The question is: How do we deal with the varied manifestations of fear in our lives? We begin by voicing our fears, calling them what they are. If we don’t start there, fear is going to stay put. Catherine Marshal, in her book Something More, had some stern words for people who don’t allow children to express their fears: “We may be teaching our sons (and daughters) a false basis for manliness (and womanliness). So long as we are in these bodies, we are going to be subject to the limitations of the flesh, and we will always know a degree of loneliness. To ignore these facts of life is not to nurture independent manliness (and womanliness), but to suppress fears and cram them into the subconscious where they will do further harm” (emphasis added).
We need to confess our fears to ourselves and, depending on the situation, we may need to confess our fears to certain others. And, above all, we must confess our fears to God. “Cast all your anxiety upon Him, because He cares for you,” Peter writes in 1 Peter 5. Confession is more than a psychological or emotional release; it helps to define our understanding of God, and it allows us to realize that God isn’t the enemy. It helps us to gain a clearer picture of what more needs to be done, in addition to confession and prayer, to help us wrestle through the fear and take possession of the land (spiritual and emotional) that God has called us to enter into.
Catherine Marshall sums up the benefits of confession and trust in God when she writes, “There is only one way to get rid of fear; like any sin, we must recognize it, confess it in true repentance, claim God’s sure promise of forgiveness, cleansing and renewal, accept these gifts, rise and get on with life.
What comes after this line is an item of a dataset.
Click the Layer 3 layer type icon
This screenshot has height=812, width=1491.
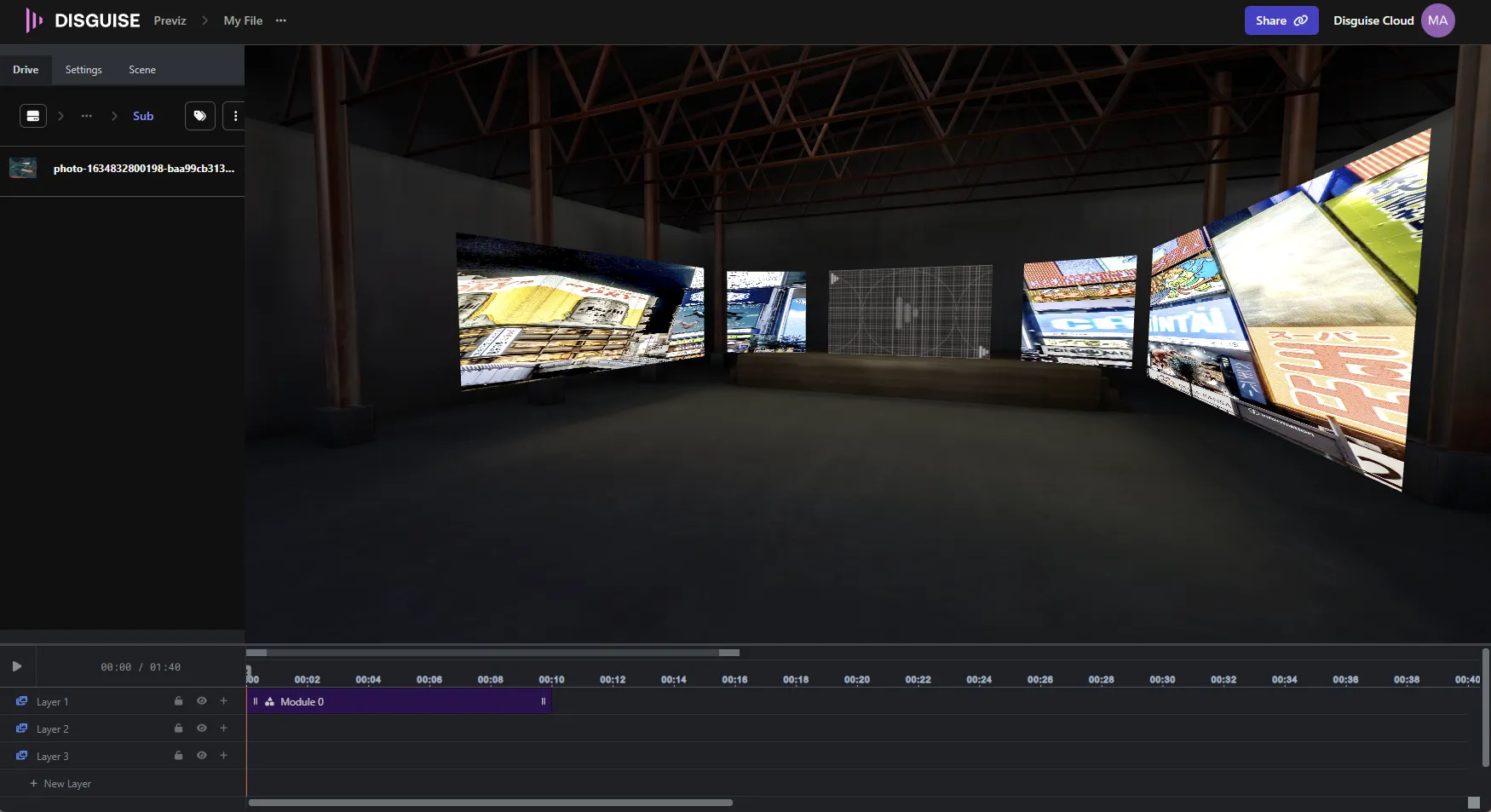(x=22, y=756)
Not only new confidence, but real growth in character, follows this facing up to what we fear, provided we are acting under God’s direction.”
Eventually, Israel was able to move beyond her fear, and by trusting in God, moved in and took possession of the land — but only after a whole generation had died. And Jacob finally got back together with his brother. He was a changed man. He viewed his life differently. His focus was on God, not himself, though he still had his moments. He still had his fears to wrestle with. But God’s grace is far greater than our fears. His forgiveness is deeper than our failures. God will manifest himself in some really interesting ways. Odds are, we will never walk the same again!